どうせ、プリズムを作るから、虹を見せて教える。
「この紫の光の外側が紫外線なのですが、魔素が多く含まれているのを感じますか?」
パーシバルは、じっと見つめて「何となく」と答える。
「ペイシェンス様、さっさと作りましょう」
ゲイツ様に急かされて、紫外線を照射するボックスを作る。
「下は卵が転がらないように凹ませておいた方が良いですね」
その前に洗わないといけないのだけど、それはやっているみたい。まぁ、汚いままの卵は売れないよね。
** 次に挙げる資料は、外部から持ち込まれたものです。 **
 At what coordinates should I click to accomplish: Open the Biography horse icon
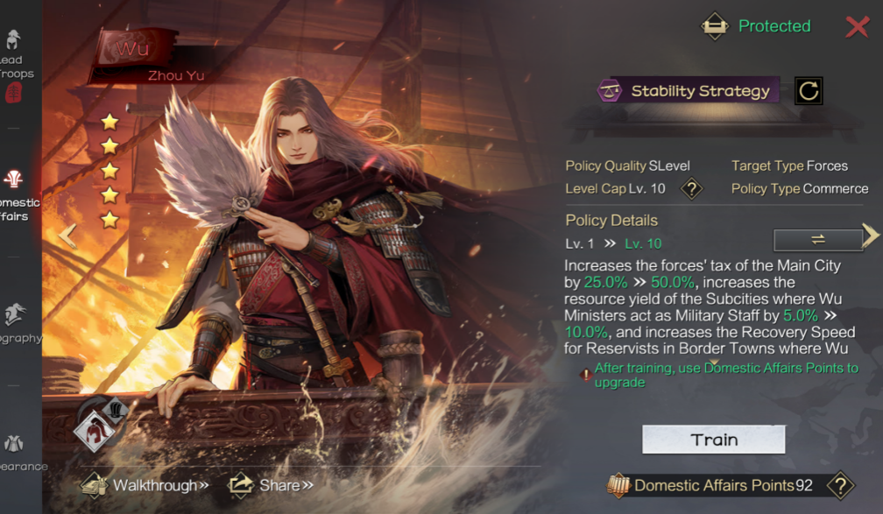coord(15,315)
「後は、卵に日付の入ったスタンプを押せば良いと思います」
これ、重要だよ! 鮮度が分からないと怖いもの。
「このように、スタンプの印字面をくるくると回して、月と日を変えて卵に押すのです」
ゲイツ様は少し考えていたけど、錬金術であっという間にスタンプを作った。私なら、回すところはゴム擬きにするけど、全部金属で作ってある。
「これで、終わりましたね!」
さぁ、帰ろうと思ったけど、他にもあった。
「何を言っているのです。強力なポンプも作らないといけません」
それは、ゲイツ様が作るって言っていたような?
「バーミリオン様の特許があるのでは?」
それに、海の深い場所から海水を汲み上げる為に、少し強化していた筈だよ。
「あれは、海水を汲み上げる程度の力しかありません。土砂を浚うのなら、もっともっと強力じゃないとね!」
まぁ、それはそうだけど……?
「魔石がいっぱい要りますね。他の川はどうやっているのでしょう?」
私は、バーミリオンのポンプを改良して使おうと考えたけど、誰もやっていないんだよね。
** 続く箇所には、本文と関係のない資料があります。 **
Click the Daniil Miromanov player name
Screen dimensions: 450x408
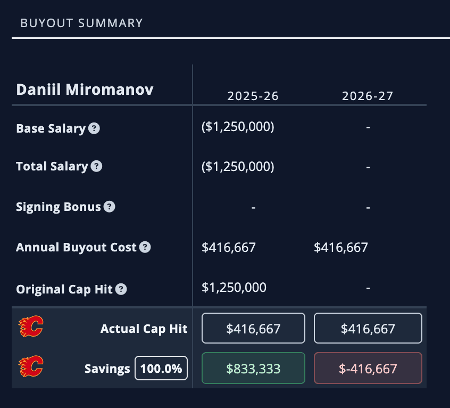click(x=85, y=89)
「夏場の渇水期に人海戦術でザルで掬うのが多いですね」
ゲイツ様は知っていたんだ!
「なら、それでも良かったのですか?」
「普段から、川の管理をしていれば、その程度で良いのですが、長年放置されていますからね。雪解け水と春の長雨に耐えられないかもしれません」
ふぅ、寒い中、川の浚渫は人にはさせられないね。
「それに、これが出来たら、ローレンス王国の川の氾濫が無くなるかもしれません」
やはり、ゲイツ様は王宮魔法師なんだね。他所の屋敷の昼食に飛び入り参加しているだけではない。
「先ずは、バーミリオンのポンプを作りましょう」
設計図は、用意してあるから、それを見ながら作る。
「この汲み取り口は、もっと大きくしないといけませんね」
水と違い土や石だからね。
「そうなると、ポンプも強力にしないといけませんわ」
二人であれこれ言い合って、強力なポンプを作る。
「パーシー様、お待たせして申し訳ありません」
パーシバルは、私とゲイツ様がポンプを作る間、側で見学していた。
「いえ、錬金術の現場を見学できて、興味深かったです」
これで用事は終わったかな? と思ったのに、ゲイツ様は、前に言っていたシャワーと瞬間冷凍もやろうと言い出す。
「えええ、もう疲れました」
これは、本当だよ。頭と魔法をかなり使ったからね。
「では、お茶の後にしましょう」
応接室も、うちのより広かった。本当に、屋敷がすっごく広いんだよ。
ゲイツ様の屋敷の執事さん、白髪の多い紳士に見えたけど、ホットケーキやチョコレートの食べ過ぎを注意する強くて賢い人だね。
「ペイシェンス様の教えてくださったレシピで作らせたのですが、やはり少し違いますね」
ケーキは、美味しいけど、ちょっと卵白の泡立てが足りなかったのかも?
「とても美味しいですよ」
パーシバルは、気にしていない。
「ふくらし粉があれば良いのですが、今は卵白を泡立てるだけですからね」
イースト菌とかふくらし粉が見つかっていないんだ。
ふくらし粉は、重曹があるから他の材料が見つかれば作れるかもしれない。重曹だけでも代用できるけど、苦味がちょっと残りそう。
「ペイシェンス様、ふくらし粉を作って下さい!」
それは、また後にするよ。
「卵白をもっと泡立てれば、もっと軽いケーキになりますわ」
それより、ゲイツ様は暇なのかしら?
「魔法省はいつまでお休みなのですか?」
ゲイツ様は素知らぬ顔をする。
「外務省は2日から仕事をしていますよ」
つまり、魔法省もだよね! サリンジャーさんが怒っていそう。